Auralia wrote:Sierra Lyricalia wrote:There are plenty of Catholics who not only do not "adhere to Catholic teaching on sexuality" but actively oppose it. Are they "anti-Catholic"?
Yes -- obviously! How can a person oppose the core moral teachings of the Catholic Church without thereby setting themselves in opposition to it? Baptism does not categorically protect them from heresy or apostasy.
Their opposition may be completely irrational, or it may be based on what they believe to be legitimate reasons. Either way, it's still anti-Catholicism.
Sierra Lyricalia wrote:You're conflating opposition to individual acts and beliefs with anti-religious intolerance, when they are two fundamentally different things.
We're not talking about "anti-religious intolerance"
Your rhetoric on this thread has suggested otherwise.
... -- a concept that you and I probably understand very differently, incidentally -- we're talking about anti-Catholicism.

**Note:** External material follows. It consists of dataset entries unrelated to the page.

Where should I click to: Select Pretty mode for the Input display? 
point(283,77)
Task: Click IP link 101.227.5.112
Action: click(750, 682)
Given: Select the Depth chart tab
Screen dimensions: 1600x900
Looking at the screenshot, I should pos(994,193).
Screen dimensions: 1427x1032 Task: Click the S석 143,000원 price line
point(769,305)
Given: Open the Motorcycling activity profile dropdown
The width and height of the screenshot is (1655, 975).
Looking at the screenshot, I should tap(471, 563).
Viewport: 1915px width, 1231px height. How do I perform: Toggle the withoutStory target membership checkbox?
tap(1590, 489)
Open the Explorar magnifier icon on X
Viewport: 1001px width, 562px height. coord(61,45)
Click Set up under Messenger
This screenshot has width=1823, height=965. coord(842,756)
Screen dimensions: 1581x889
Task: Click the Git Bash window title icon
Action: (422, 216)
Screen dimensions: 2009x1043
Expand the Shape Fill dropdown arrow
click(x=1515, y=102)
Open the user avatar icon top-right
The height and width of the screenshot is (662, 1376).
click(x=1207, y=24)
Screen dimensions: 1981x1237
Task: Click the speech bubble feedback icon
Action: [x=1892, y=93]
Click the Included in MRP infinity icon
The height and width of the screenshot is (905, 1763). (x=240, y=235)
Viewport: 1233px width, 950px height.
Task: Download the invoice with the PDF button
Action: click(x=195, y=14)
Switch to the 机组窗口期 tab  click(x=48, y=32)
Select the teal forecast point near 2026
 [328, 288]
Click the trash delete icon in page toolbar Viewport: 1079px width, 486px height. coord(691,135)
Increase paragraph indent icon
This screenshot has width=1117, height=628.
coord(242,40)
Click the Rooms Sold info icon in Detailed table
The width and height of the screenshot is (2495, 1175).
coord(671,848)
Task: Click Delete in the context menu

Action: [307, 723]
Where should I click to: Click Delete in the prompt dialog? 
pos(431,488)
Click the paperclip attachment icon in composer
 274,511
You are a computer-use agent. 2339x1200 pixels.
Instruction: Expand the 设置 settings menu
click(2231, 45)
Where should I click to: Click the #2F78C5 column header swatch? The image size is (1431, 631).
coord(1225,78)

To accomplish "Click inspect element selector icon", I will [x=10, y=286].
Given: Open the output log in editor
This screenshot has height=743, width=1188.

If "anti-Catholicism" is defined simply by disagreement with some subset of Church teachings, as you seem to be saying above, then the label is essentially useless. Literally the entire universe of people who are not 100%-doctrinaire, devout Catholics are "anti-Catholic" in this sense, and you railing against people for acting accordingly is farcical.
If, on the other hand, you are willing to accept the nuances of reality here - that people can disagree with a doctrine ("set themselves in opposition" if you insist on that phrasing) without desiring anything more destructive than that the institution issuing that doctrine should alter or abolish it - then language like "anti-Catholic" is counterproductive (as well as false).
Sierra Lyricalia wrote:...that he wrote them because of his Catholicism does not mean those people are trying to tear down churches or stop others from exercising their freedom of religion or conscience.
Your position is that anything short of literally tearing down churches does not constitute anti-Catholicism?
No, but your position has seemed to be that anything more confrontational than politely asking what people should believe, constitutes an illegitimate attack against the Church and everyone in it. As I have tried to indicate, there are multiple more reasonable positions to take.
To bring this back around to the topic, it's not an attack against Catholic faith to disagree with or be offended by CD's statements and vote accordingly.